Si existe un deporte poliédrico, capaz de combinar enormes dosis de comedia, drama, épica, patetismo, suspense y terror, ese es el fútbol. Cada hincha crea un relato acerca de su equipo y los rivales en el que encaja las desventuras que sufren jornada a jornada. Al echar la vista atrás, la temporada suele poseer un carácter tragicómico, con etapas de distinta índole y múltiples matices, que además ha de enmarcarse en la identidad que cada uno atribuía previamente a sus colores. Ante esto, y en espera del ansiado retorno del fútbol de clubes, abruptamente interrumpido por un cuestionado Mundial, en La Galerna proponemos el siguiente juego: identificar la esencia narrativa de los tres principales clubes españoles con ejemplos de películas de cada uno de los géneros principales. Somos conscientes de la dificultad subjetiva que supone el reto, mas siempre fuimos echaos palante. Comenzamos con la comedia dramática, denominación que parece contradictoria en sí misma. Aunque quizá sea, precisamente por esto, la más realista a la hora de describir la vida. La nuestra, la de nuestro equipo y la de sus adversarios.

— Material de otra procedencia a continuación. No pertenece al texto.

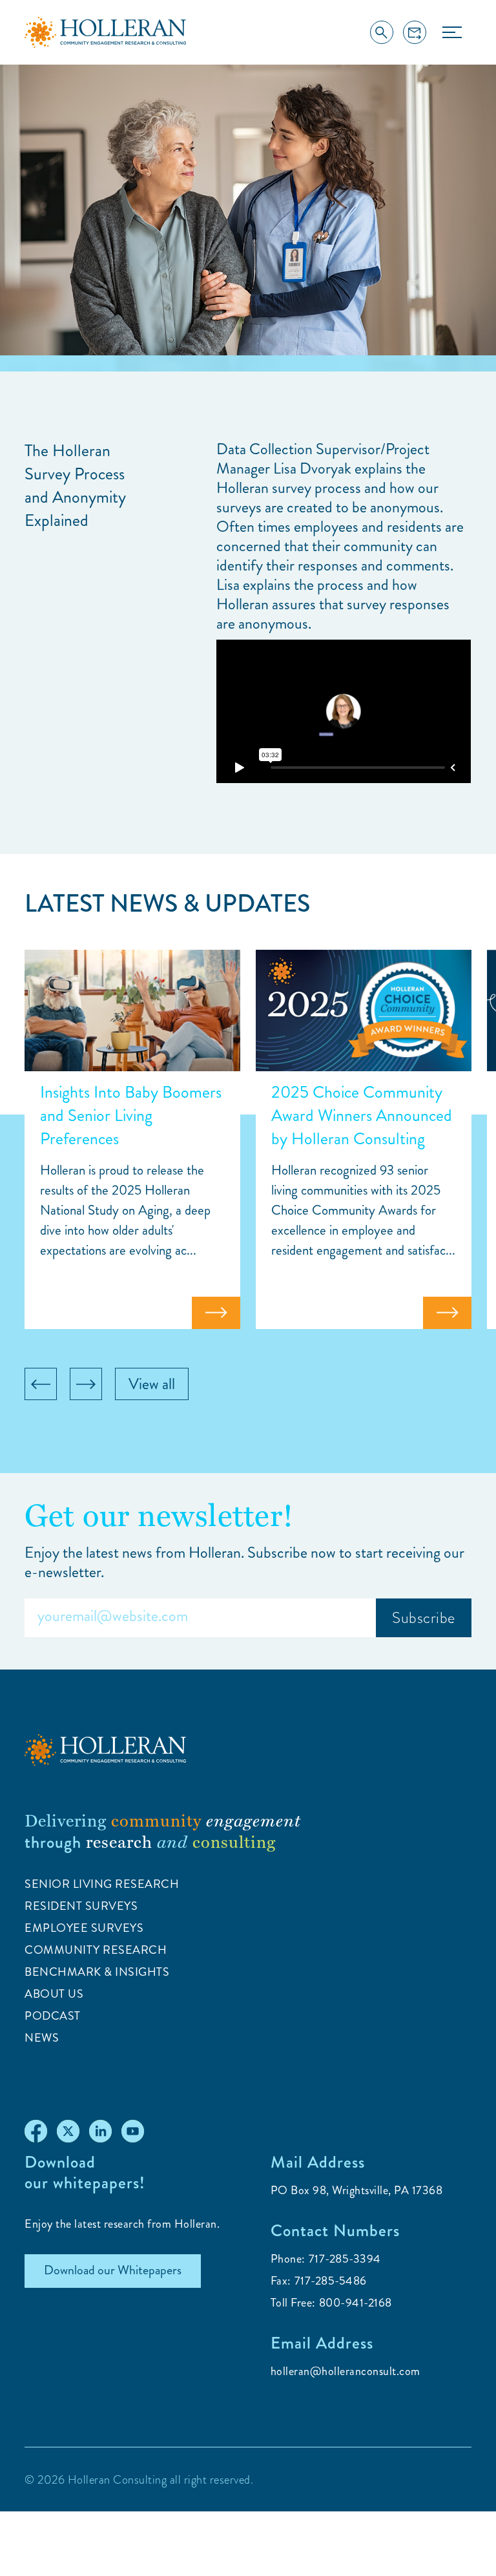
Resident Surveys (81, 1906)
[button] (452, 32)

Atlético de Madrid – Trainspotting
«Elige la vida. Elige un empleo. Elige una carrera. Elige una familia. Elige un televisor grande que te cagas. Elige lavadoras, coches, equipos de compact disc y abrelatas eléctricos. Elige la salud, colesterol bajo y seguros dentales. Elige pagar hipotecas a interés fijo. Elige un piso piloto. Elige a tus amigos. (…) Elige pudrirte de miedo cagándote y meándote encima en un asilo miserable, siendo una carga para los niñatos egoístas y hechos polvo que has engendrado para reemplazarte. Elige tu futuro. Elige la vida… Pero, ¿por qué iba a querer yo elegir algo así? Yo elegí no elegir la vida: yo elegí otra cosa. ¿Y las razones? No hay razones. Quién necesita razones cuando tienes heroína».

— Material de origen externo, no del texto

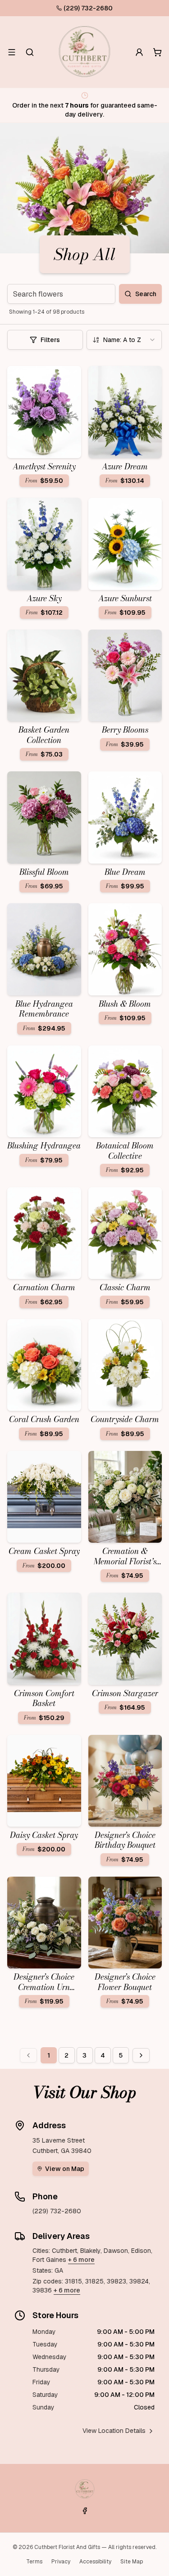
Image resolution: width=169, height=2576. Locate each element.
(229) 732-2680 (88, 8)
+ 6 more (81, 2260)
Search (145, 294)
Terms (34, 2561)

Basta el monólogo inicial del film de Danny Boyle, extraído del conocido texto de Irvine Welsh, para condensar en un puñado de frases la retórica exclusivista en la que la afición del Atleti encuentra el mayor confort. Empleo deliberadamente el término “exclusivista”, y conviene ahondar en este punto para desterrar equívocos. Desde hace años una corriente exacerba artificialmente la identificación rojiblanca con lo obrero, sobre todo en la parte de su hinchada más románticamente izquierdista. ¡Quiá! En mi opinión, se trata de algo totalmente discutible. Los obreros reales no constituyen esa clase estéticamente pura tantas veces idealizada por según qué vanguardias. Los obreros reales escuchan pop y reggaetón, quieren progresar en la vida antes que revolcarse en el fetichismo y, horresco referens, la mayor parte de las veces son del Madrid.
Los obreros reales no constituyen esa clase estéticamente pura tantas veces idealizada por según qué vanguardias
Sin embargo, la afición del Atleti se autodefine como especial, recalcando específica y altivamente su oposición al “camino fácil”. La naturaleza colchonera conllevaría en puridad, entonces, un punto de hipsterismo, de algún modo similar al que se atribuyen los protagonistas de Trainspotting. Por si fuera poco, las críticas de Renton a la rutina consumista y al calor del establo nietzscheano resuenan a cierto eco atlético dirigido contra ese enemigo, nebuloso e indefinido, que ellos voluntariosamente identifican con el madridismo; que la comparación no sea justa ni cierta no impide que la perciban así. Y existe otro nexo, menos obvio, entre la cinta y el Atlético. Se trata del leitmotiv de la droga: antes de la llegada de Simeone, la categoría de sustancia que te hace sufrir y no puedes dejar constituía un estereotipo del que los propios aficionados se enorgullecían, para alivio de los publicistas sin ideas.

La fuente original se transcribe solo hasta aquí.